As we walked, people greeted us, and young children waved at us. I felt as if southern hospitality was present in the rural Philippines. At one point, we came across the barangay's school. As I looked inside through the school's glassless windows, I could see and hear the children doing their daily activities. What we saw wasn't like a typical school in the United States, where children of different ages are in separate classrooms. There was only one classroom, and all of the children, regardless of age, were learning together. As we worked to find the next house, we heard the children start to sing a song.

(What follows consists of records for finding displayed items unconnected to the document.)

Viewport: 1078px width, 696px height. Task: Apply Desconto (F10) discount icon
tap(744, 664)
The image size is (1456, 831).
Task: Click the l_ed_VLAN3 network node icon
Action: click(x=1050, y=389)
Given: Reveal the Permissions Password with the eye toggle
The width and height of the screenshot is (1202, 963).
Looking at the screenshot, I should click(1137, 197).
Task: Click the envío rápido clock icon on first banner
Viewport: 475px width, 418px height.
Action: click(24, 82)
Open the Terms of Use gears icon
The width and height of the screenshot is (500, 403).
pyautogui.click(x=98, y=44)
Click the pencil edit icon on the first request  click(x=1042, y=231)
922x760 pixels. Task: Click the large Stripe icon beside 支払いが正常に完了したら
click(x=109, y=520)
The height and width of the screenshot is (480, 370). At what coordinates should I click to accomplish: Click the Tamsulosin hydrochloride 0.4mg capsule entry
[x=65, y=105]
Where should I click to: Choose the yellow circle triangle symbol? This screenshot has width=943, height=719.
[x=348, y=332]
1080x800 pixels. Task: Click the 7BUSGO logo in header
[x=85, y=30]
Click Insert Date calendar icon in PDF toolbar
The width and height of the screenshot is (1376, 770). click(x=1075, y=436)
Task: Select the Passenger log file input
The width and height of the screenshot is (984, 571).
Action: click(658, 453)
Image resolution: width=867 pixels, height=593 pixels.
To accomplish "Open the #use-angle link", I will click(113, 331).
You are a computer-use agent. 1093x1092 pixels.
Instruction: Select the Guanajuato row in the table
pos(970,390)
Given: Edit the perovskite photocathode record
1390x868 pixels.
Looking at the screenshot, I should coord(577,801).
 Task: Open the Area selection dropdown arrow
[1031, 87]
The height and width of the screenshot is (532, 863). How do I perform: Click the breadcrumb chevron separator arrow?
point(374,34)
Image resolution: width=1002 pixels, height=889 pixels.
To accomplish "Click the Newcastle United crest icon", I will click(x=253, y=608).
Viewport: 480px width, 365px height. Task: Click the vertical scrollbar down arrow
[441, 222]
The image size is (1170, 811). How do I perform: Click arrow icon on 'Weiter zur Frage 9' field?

Throughout the day we continued to interview respondents on topics like their tobacco use; secondhand smoke exposure; smoking cessation; purchasing habits; media exposure; and their knowledge, attitudes and perceptions of tobacco. As I thought about the day so far, I realized how much of a difference our work makes in providing data for policymakers so they can make better decisions on tobacco control.
News gets around fast in a small village. As we continued to walk, neighbors in the area hoped we would stop at their house to interview them. From the family of 12 who lived in a mud spackled home, to the mother who recently lost her husband, we only found courteous and hospitable people. Many asked about our handheld tablets and how they worked. A small child even wanted to play with our tablet because he thought it was a game console.
We ended the day back at the barangay hall, where the caretakers had cooked us an excellent late afternoon lunch. Afterwards, we debriefed the barangay captain and left. That evening, we spent the night in Olongapo. In the morning, the research team headed back to Manila to analyze our pretest.
GTCB has a very broad scope; the world is a very large place. The goal of GATS is to get national-level data needed for each country to understand the burden of tobacco use. To do this, we visit people in their homes, throughout the world, and ask them questions; and they welcome us with open arms. It's such rewarding work. I know this work can help reduce the tobacco burden and save lives. I hope that one day I can to return to Looc and visit with the people of this wonderful area of the world. And if you are in the area, drop by; I'm sure they will welcome you, as they did us.
GTCB has a very broad scope; the world is a very large place.